Gaylene A. Barnes

Gaylene A. Barnes

  • Artist’s Statement

    Angels track on cellular and galactic FILAMENTS. I cannot sense them, only feel them, in the love they leave behind. I close my eyes, sleep is inevitable. Quietly they come to this end from the beginning, wheeling on cosmic paths of lonely particles, spread so very thin. They are in love with God, but look for me, the Seraphim and Ophanim. They circle the multiverse, waiting for a moment; a rip in the infinite, a small sliver, a golden tear, a cellular membrane, a thought stretched out, a dart of longing, a sigh, a breath.... their viral intelligence spreads across the aeons. In every breath we ask them to enter our short mortality. They are trapped in infinity. Trying to get in.
    And be so diluted? Trying to get out. Remembering the Christ of a thousand suns? In sacred symmetry of CO2 there is a way. The beryl merkaba of Ezekiel. A living creature, microbes & membranes.
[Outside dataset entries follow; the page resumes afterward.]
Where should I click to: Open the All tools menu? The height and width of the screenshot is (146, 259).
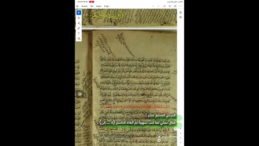pyautogui.click(x=84, y=6)
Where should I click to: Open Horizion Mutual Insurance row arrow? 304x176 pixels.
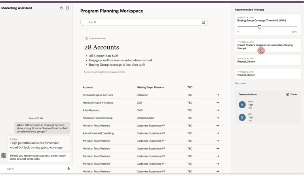click(x=218, y=103)
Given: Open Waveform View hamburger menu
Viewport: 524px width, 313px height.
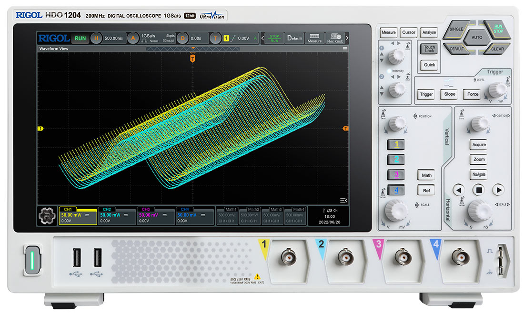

Christ searching for His beloved also took a shortcut. He left tracks. I follow them. It is elemental, it is sacred matter. Why do we destroy it? Force it to comply to our will? Christ would say stop, if He were listened too. But we persist in torturing His ghost of nitrogen and her seven sisters. Breaking bonds that cannot easily be redeemed. Our life-giver and life-taker, a planetary boundary exceeded. Now we must work hard, to feel past the sensual limitations of this small green and blue decad. This beautiful wild five, but polarised. A forgotten fifth element, and controlled wisdom ratios. Our hip will be burst, and we will limp across the multiverse. Forced to go so slowly into the future that the tracks disappear in front of us, some filaments are already so faint. Quickly, turn our mind to our heart; learn to feel. That is, repent. Learn to feel the path of the filament to God. It is a blue wash in a golden flower, resting quietly on the stop of infinite bifurcations.

    “Wherever the spirit would go, they would go, and the wheels would rise along with them, for the spirit of the living creatures was in the wheels.” Ezekiel 1:20

  • Biography

    Gaylene Anne Barnes (Canterbury, NZ) has a multi-disciplinary practice as a painter and filmmaker. She explores nature, science and spirituality with reference to wisdom traditions. Shehas completed painting commissions for international and local patrons, and was invited to attend the Arteles Creative Centre artist residency in Finland, January 2020. Her recent exhibition of videoart and drawings “Duration” at the Ashburton Art Gallery was well received by the community. Her egg tempera and illuminated watercolour paintings build on the tradition of sacred iconography, a grammar first learnt in England from artist Aidan Hart (NZ). Traditional icons are intersections between divine and material realms, and enable contemplation of transfigured sacred matter. Gaylene is also an organic farmer, fermenter and herbalist – thus she often grows, grounds, infuses and distills her paints and mediums from scratch – using the elements of animal, vegetable and mineral in a conscious manner. Whilst many of her works are in the tradition of contemporary iconography, she also works with objective art. Her recent study of sacred geometry – especially the work of Keith Critchlow, ancient perennial philosophers, workshops in Granada on Islamic Art, and study at the Princes School of Traditional Arts in London – have been a major inspiration. Gaylene has been a self-employed full-time artist, creating works using words or images, moving or meditative - ever since she won the Southland Young Contemporary of the Year Award in 1988. Since then Gaylene has been nominated for awards in film design and film editing. She has had her short films screened internationally in festivals from Sydney to Berlin to Alaska. Her recent feature screened nationally.